┌─ MATERIAL PROVIDED

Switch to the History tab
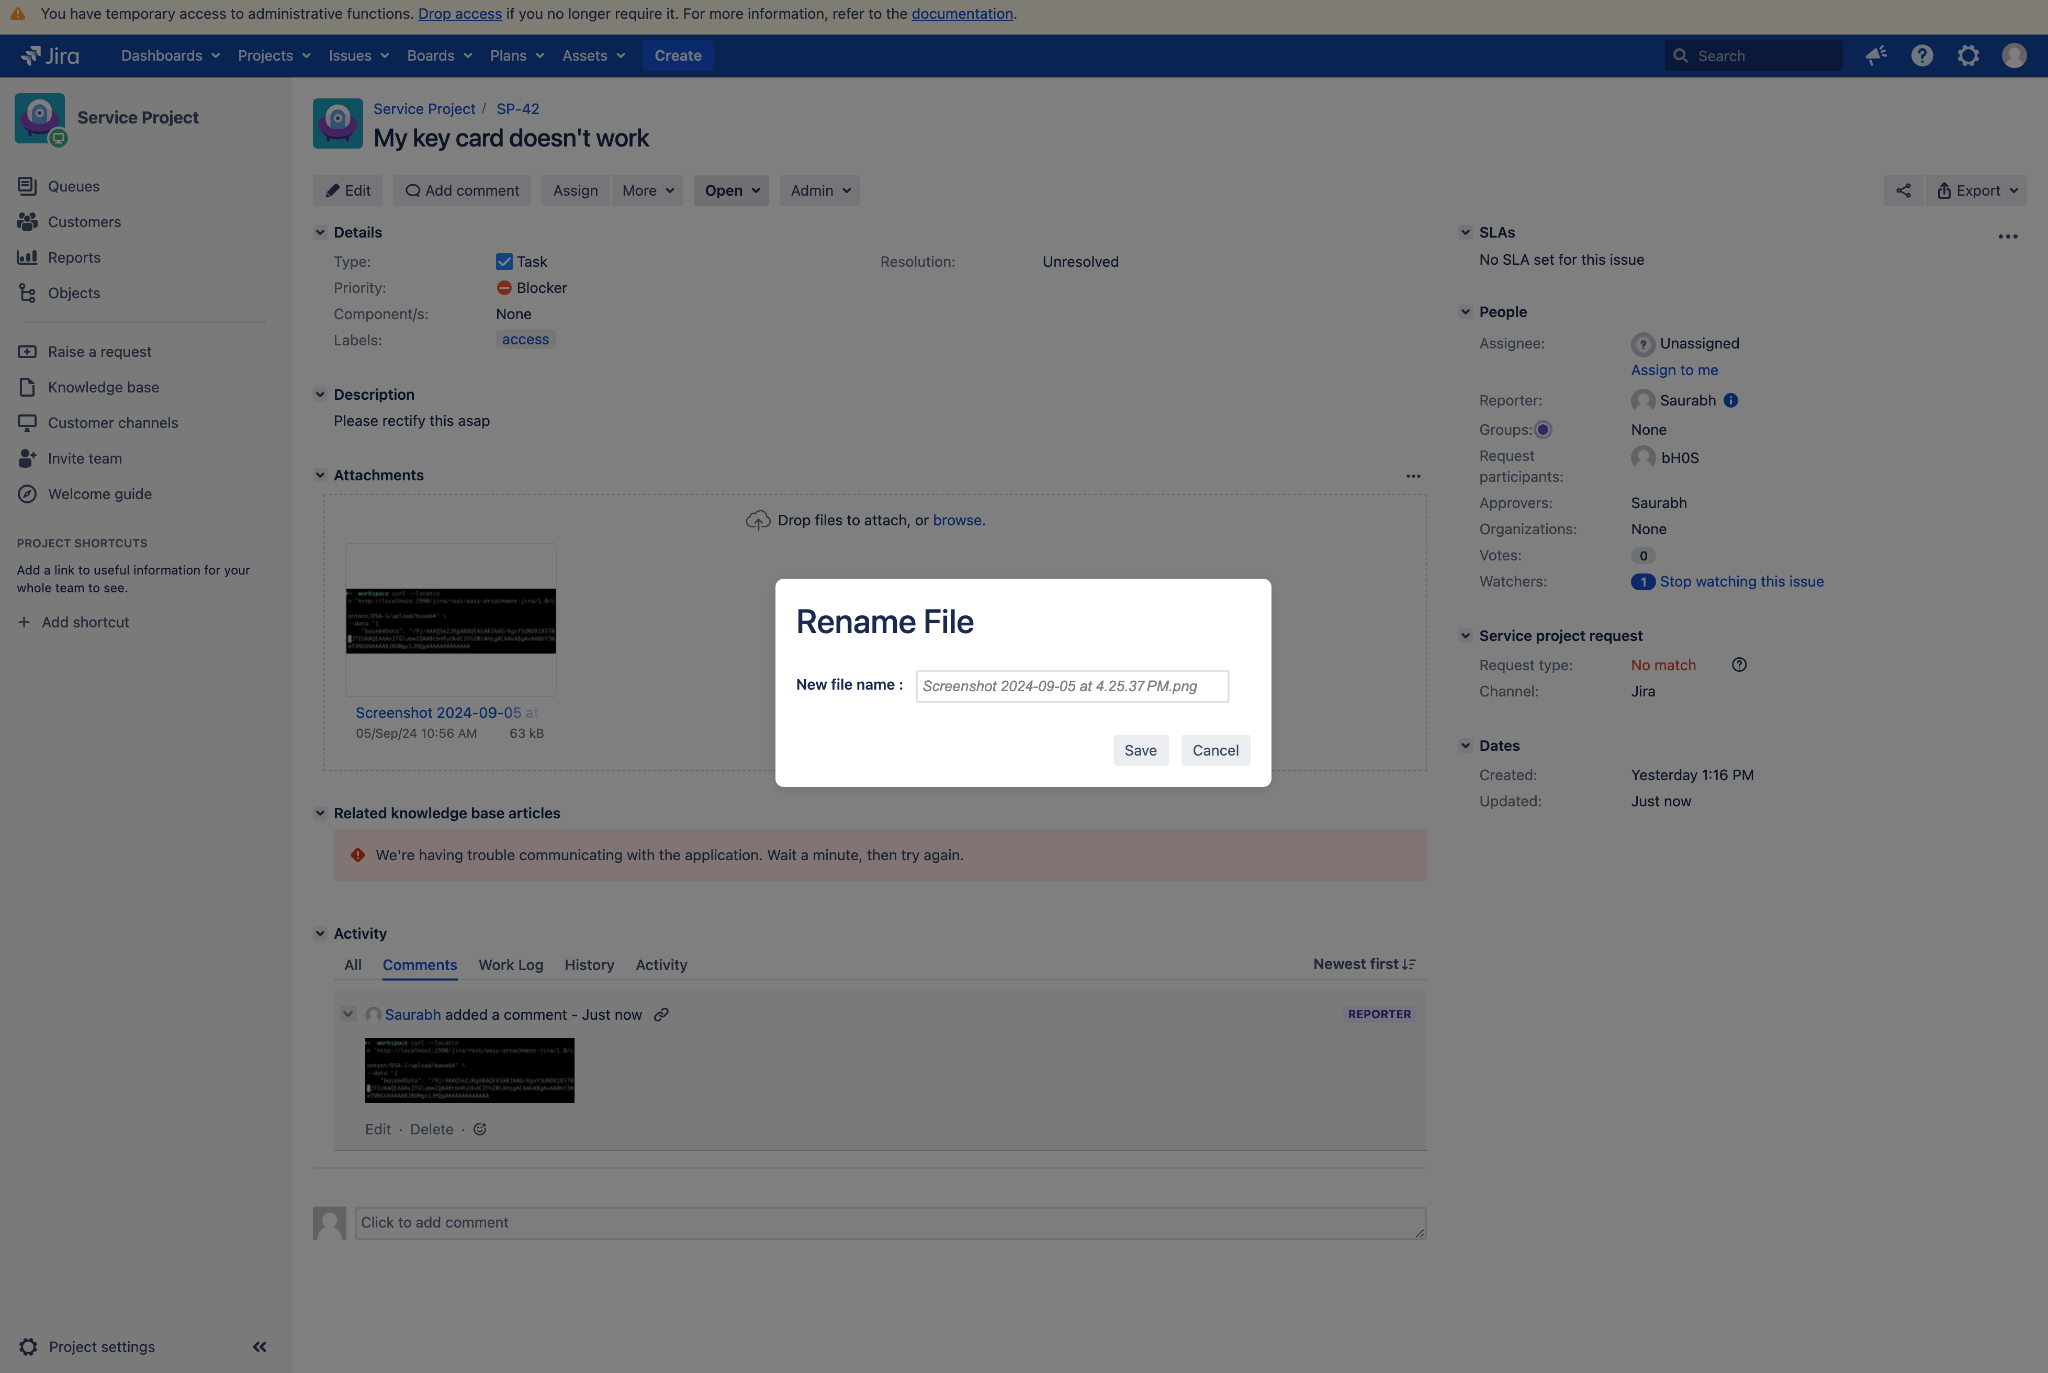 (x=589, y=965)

└─
┌─ MATERIAL PROVIDED

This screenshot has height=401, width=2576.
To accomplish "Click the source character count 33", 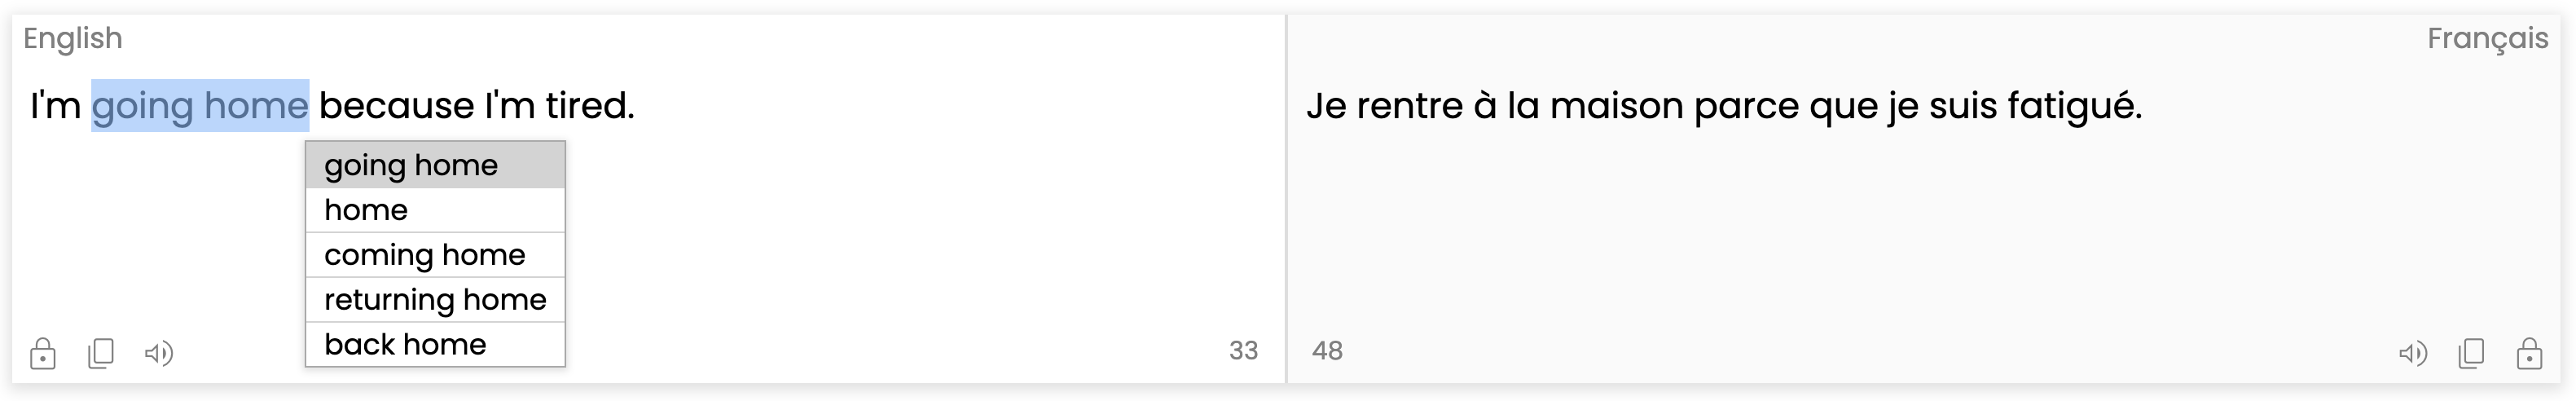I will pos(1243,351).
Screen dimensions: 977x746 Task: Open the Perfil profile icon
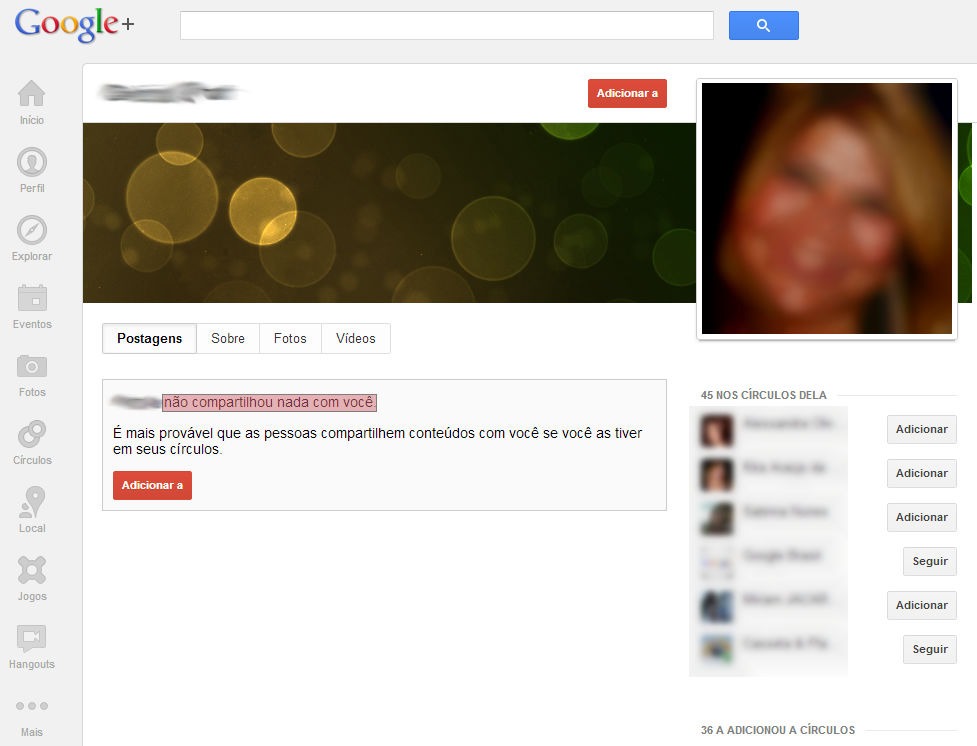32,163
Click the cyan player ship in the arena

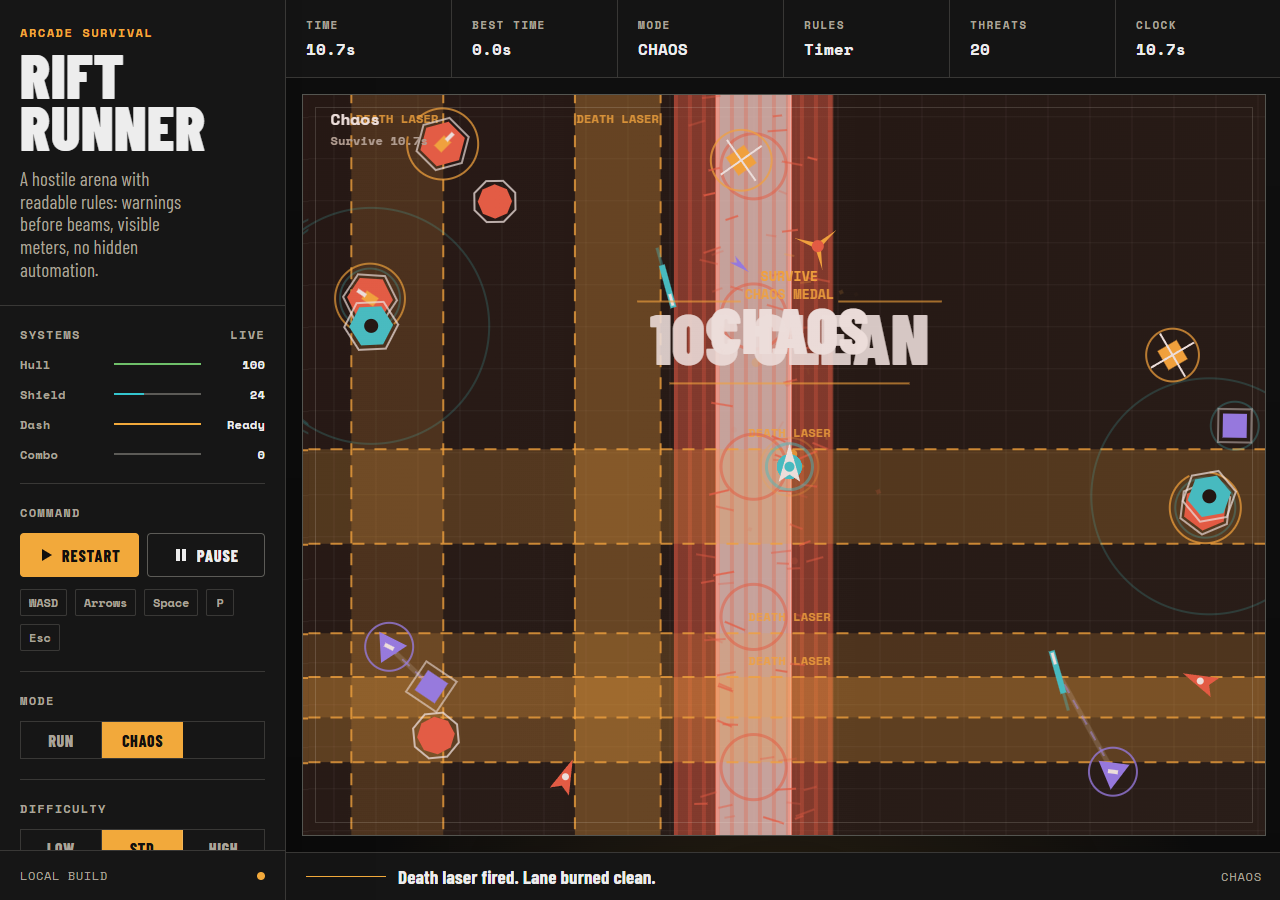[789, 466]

└─
┌─ MATERIAL PROVIDED

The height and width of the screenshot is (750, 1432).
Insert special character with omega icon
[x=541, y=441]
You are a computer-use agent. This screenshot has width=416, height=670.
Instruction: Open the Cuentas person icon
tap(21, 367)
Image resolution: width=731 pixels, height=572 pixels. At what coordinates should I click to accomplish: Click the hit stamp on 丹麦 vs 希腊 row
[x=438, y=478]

└─

Copy out the records starting with the line containing "The height and" and ending with the line containing "[x=438, y=478]", inclusive, with no changes.

- **RESULT**
The height and width of the screenshot is (750, 1432).
Insert special character with omega icon
[x=541, y=441]
You are a computer-use agent. This screenshot has width=416, height=670.
Instruction: Open the Cuentas person icon
tap(21, 367)
Image resolution: width=731 pixels, height=572 pixels. At what coordinates should I click to accomplish: Click the hit stamp on 丹麦 vs 希腊 row
[x=438, y=478]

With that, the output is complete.